── Provided text ──
# Painting Trailer?



## JZHeyde (Nov 2, 2010)

Good morning, 

I am fairly new to the site...I lurk mostly and read as much as I can when I have time. I recently purchased a 16 starcraft seafarer with an old steel tilt trailer. I am in the process of stripping the trailer to paint/refurbish it before I get into the boat. I want to make sure I have a way to transport the boat before I put a lot of effort into turning it into the boat I want. I have all of the mechanical ability and tools I could ever need but what I do need is some advise. 

I bought some steel flex for the boat after reading up on it and through a problem with shipping damage I actually ended up with a total of three gallons. Just to be clear I did not scam anyone, and I worked everything out with Janet at Fasco. To make a long story short, has anyone painted their trailer with the steel flex? I have the original compound, not the super slick. 

I figure since I have the steel flex it may not be a bad idea to paint the trailer but I wanted to see what you guys thought about it. I have learned a weath of information from this website and I plan to hopefully be able to contribute one day. 

Please let me know your thoughts.


----------



## TNtroller (Nov 2, 2010)

I don't know anything about the steelflex, so no help there. I have read several threads on here that mention the stuff, I would search the site and see what turns up, bet you will get some help there. GL


----------



## lbursell (Nov 3, 2010)
───
**Exercise requirements**
(a) In the trailer-painting thread, what kind of trailer came with the boat JZHeyde bought?
(b) Reproduce the part of the trailer-painting thread that begins at the words "I figure since" and stops after the words "contribute one day.".
── Data segment ──
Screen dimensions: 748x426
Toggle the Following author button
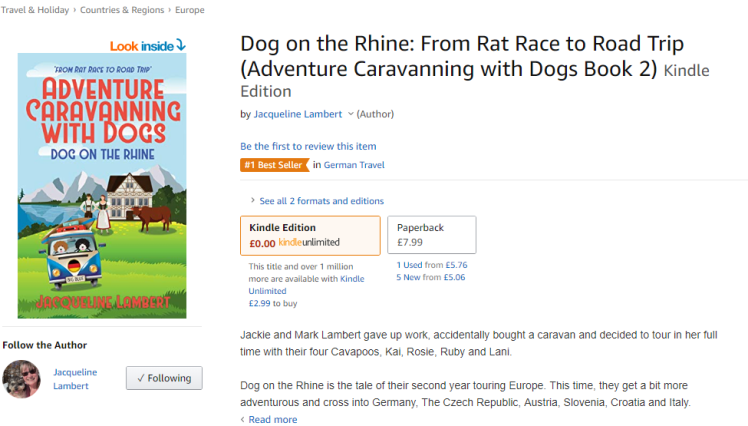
───
**Responses to the tasks**
(a) An old steel tilt trailer.

(b)
I figure since I have the steel flex it may not be a bad idea to paint the trailer but I wanted to see what you guys thought about it. I have learned a weath of information from this website and I plan to hopefully be able to contribute one day.